This is one of those movies for me that feels like it was tailor made to scratch an itch I’ve long had that hasn’t been satisfied by any movie up until this point. In A Violent Nature is a horror film – a slasher, to be specific – and it’s a film that is told for the most part by the villain’s perspective. Well, even that doesn’t fully describe it. It’s not necessarily the villain’s point-of-view, so much as we observe the actions of the villain as he goes about his day, including all the mundane and tedious actions that lead up to the terrible slaughter that is about to unfold.

The basic setup from writer and director Chris Nash is that we have a group of teenagers who go out camping in the wilderness of Ontario, Canada, far from any real civilization. It just so happens to be in the same place where there is a local legend of Johnny (Ry Barrett), a vengeful spirit who terrorizes locals after being victimized in a terrible crime many years ago. Well, Johnny is very much real, he has awakened, and he is out for blood. And we follow every little step that Johnny takes as these teens come into his crosshairs.

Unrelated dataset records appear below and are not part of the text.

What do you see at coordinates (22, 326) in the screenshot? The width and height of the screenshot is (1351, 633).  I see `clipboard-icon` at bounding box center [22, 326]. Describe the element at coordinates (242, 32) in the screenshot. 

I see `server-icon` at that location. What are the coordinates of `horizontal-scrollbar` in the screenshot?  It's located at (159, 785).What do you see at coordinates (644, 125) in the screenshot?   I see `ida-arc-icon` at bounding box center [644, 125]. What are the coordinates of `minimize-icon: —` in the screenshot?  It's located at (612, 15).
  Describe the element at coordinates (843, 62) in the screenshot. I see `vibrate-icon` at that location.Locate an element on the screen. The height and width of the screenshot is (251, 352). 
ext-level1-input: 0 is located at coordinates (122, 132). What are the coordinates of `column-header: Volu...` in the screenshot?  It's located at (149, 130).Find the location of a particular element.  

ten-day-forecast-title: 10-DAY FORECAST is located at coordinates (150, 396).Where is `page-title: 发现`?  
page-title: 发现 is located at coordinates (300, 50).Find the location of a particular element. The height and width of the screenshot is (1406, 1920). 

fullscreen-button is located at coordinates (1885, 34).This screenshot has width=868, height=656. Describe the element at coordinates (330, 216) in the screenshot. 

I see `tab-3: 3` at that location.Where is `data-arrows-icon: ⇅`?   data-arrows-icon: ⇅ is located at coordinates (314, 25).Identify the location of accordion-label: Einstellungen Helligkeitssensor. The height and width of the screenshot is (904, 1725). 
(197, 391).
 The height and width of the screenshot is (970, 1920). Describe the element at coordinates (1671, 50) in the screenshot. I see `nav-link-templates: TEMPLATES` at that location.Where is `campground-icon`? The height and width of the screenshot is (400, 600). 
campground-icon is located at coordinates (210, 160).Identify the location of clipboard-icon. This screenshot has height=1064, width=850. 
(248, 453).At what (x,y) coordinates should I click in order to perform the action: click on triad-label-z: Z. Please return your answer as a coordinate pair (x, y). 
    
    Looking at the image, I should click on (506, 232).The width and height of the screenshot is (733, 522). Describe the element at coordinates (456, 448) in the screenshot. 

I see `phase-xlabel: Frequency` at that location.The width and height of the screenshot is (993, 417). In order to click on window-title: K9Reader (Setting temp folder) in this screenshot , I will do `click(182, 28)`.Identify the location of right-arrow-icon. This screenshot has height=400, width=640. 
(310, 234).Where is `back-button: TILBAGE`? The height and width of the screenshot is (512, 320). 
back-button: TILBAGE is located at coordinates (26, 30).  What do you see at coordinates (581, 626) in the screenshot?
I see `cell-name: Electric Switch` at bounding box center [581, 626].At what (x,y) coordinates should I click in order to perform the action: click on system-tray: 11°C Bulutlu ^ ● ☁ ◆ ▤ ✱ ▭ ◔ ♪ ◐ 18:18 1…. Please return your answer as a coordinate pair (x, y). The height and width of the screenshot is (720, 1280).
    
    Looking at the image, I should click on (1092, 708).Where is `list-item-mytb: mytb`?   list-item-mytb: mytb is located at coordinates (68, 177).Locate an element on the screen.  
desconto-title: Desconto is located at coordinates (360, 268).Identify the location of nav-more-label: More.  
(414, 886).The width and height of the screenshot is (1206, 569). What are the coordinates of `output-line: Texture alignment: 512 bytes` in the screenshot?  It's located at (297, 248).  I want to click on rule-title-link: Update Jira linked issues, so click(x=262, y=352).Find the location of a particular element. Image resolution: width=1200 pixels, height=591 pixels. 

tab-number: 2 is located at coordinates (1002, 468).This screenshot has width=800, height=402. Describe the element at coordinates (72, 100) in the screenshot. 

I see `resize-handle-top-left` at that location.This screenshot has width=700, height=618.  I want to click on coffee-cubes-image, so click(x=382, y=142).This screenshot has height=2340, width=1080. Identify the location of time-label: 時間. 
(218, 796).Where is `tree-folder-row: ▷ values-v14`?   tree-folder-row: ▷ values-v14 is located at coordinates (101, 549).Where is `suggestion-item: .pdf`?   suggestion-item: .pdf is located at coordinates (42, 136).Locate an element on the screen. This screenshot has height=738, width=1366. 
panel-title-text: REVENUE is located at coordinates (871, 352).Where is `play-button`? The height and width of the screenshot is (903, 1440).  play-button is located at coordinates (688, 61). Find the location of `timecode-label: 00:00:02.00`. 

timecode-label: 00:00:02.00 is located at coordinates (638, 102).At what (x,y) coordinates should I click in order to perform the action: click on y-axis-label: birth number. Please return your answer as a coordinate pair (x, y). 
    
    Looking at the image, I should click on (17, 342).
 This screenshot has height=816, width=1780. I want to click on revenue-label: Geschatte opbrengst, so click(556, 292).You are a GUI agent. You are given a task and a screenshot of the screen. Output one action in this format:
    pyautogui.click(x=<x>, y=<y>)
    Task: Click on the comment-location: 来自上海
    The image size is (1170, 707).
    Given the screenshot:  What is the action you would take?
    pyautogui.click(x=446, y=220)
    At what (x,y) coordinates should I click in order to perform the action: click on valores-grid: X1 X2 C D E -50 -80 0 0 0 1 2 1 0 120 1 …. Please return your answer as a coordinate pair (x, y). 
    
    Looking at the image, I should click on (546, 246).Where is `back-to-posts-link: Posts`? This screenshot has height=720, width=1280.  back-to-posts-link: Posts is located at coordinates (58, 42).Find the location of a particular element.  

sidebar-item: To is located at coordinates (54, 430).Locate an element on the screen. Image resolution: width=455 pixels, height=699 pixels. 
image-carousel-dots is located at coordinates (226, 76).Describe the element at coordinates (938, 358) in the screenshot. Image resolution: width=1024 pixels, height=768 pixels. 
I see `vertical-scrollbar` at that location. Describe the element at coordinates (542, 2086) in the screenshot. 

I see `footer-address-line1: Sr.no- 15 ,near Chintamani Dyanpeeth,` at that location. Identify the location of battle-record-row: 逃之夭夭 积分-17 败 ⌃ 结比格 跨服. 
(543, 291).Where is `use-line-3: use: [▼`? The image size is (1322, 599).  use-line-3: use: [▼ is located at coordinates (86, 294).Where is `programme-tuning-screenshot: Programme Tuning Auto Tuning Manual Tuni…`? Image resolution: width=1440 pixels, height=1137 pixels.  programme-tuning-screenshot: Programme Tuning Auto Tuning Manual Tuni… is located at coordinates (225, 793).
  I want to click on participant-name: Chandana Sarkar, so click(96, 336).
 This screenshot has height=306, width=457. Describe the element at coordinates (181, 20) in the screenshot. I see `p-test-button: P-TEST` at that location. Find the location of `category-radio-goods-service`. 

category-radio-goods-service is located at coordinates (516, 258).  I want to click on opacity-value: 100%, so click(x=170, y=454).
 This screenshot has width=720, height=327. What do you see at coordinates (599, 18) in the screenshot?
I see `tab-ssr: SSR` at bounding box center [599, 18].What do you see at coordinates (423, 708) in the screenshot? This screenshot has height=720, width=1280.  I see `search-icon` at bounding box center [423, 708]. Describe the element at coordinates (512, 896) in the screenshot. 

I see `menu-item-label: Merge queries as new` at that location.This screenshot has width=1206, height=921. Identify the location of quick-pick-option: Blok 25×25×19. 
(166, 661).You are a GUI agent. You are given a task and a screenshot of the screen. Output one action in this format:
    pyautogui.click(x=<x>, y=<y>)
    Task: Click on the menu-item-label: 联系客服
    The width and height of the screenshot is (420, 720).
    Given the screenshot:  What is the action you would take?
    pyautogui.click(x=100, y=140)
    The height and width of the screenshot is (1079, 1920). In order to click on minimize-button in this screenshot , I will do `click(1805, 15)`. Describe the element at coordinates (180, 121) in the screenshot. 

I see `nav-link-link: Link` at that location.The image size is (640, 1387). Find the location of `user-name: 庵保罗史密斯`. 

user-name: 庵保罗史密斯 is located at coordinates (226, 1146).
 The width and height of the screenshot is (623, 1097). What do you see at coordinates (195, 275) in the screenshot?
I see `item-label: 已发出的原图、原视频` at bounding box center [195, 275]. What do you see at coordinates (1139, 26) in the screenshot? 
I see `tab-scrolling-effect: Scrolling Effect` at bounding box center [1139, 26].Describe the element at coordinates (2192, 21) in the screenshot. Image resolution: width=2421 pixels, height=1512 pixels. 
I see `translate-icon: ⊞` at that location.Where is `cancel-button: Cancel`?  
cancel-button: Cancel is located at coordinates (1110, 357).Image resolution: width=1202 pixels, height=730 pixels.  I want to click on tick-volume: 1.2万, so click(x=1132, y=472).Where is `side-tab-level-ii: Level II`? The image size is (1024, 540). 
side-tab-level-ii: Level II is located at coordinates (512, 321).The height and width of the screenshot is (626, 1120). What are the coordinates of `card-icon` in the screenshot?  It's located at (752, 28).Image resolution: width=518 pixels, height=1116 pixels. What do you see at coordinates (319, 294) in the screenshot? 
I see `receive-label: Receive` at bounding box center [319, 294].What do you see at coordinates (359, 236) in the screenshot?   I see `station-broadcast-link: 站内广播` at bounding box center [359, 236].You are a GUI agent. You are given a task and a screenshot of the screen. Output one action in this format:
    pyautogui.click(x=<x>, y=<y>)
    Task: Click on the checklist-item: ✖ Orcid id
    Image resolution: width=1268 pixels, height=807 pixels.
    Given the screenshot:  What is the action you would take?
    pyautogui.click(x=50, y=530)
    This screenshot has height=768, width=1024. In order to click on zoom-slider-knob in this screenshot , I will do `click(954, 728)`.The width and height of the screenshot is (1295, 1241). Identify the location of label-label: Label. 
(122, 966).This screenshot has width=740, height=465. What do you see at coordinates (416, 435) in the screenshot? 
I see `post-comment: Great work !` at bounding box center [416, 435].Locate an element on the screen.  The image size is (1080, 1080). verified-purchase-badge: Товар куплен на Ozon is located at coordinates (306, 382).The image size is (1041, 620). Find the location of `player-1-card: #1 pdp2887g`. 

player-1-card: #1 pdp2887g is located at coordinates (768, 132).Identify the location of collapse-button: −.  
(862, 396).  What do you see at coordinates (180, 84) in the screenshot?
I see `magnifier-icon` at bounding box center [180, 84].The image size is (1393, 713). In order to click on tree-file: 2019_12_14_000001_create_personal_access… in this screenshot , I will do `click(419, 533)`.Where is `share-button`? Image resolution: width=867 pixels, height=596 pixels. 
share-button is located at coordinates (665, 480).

It’s a very classic slasher premise, very clearly reminiscent of Friday The 13th, almost to the point of being a straight up ripoff (there’s even an extended cameo from a Friday The 13th Part 2 alumni), but what Chris Nash does here that feels like one of the most genuinely refreshing approaches to a horror film I’ve seen in a while is taking this distant, atmospheric, and patient methodology to the filmmaking. Think “what would happen if Gus Van Sant and Terrence Malick were given a campy 80s style slasher script?” Lots of quiet walking basically. And the result is truly a wild and tense and fun and immersive and exhilarating experience.

Johnny doesn’t talk, relying much of his inner thoughts being portrayed purely through Barrett’s body language and the deliberate framing from cinematographer Pierce Derks. What you do quickly realize is that Johnny is ultimately after a necklace that belonged to his mother, which hanging over his makeshift grave before one of the teens picked it up, awakening Johnny from his slumber, and out for vengeance. There are moments where you do empathize with him, despite his terrible and sadistic actions, and these moments are often quiet, somber, and reflective of a broken mind stuck in arrested development.

Given the restrained approach to the film, you’d expect the kills to reflect that, like the lake scene from Zodiac or something, but they are actually super bloody and gooey and way more in line with the campy slasher that the teenagers are in, aka the perspective that the audience would typically be in. There is one kill that is legitimately one of the finest and goriest slasher kills I think I’ve ever seen – you will know what it is when it happens. The makeup and special effects are fantastic, and it adds an element of fun to a film that otherwise presents itself as more serious business.

Does In A Violent Nature do much more than a perspective switch-up on a typical genre formula? Not really. It is a gimmick movie, but the central conceit of said gimmick, and the execution of following through on the gimmick is stellar. Outside of a sequence towards the end, the film commits very hard to the gimmick of following Johnny around as he walks the woods, and killing everyone who gets in his way, and I was really loving the experience. I was absolutely enthralled by the quiet intensity of the film, the combination of sinister vibes with surprisingly somber, emotionally driven moments that give you a ever-so-slight bit of insight into the inner-workings of our killer’s decaying mind. There’s really nothing quite like this, and that makes it all the more impressive given that it’s Chris Nash’s feature debut as a director, a very promising start for him. It’s not something I think just horror fans should see, I think any lover of cinema will find something to appreciate about this.

 

In A Violent Nature is now playing in select theaters.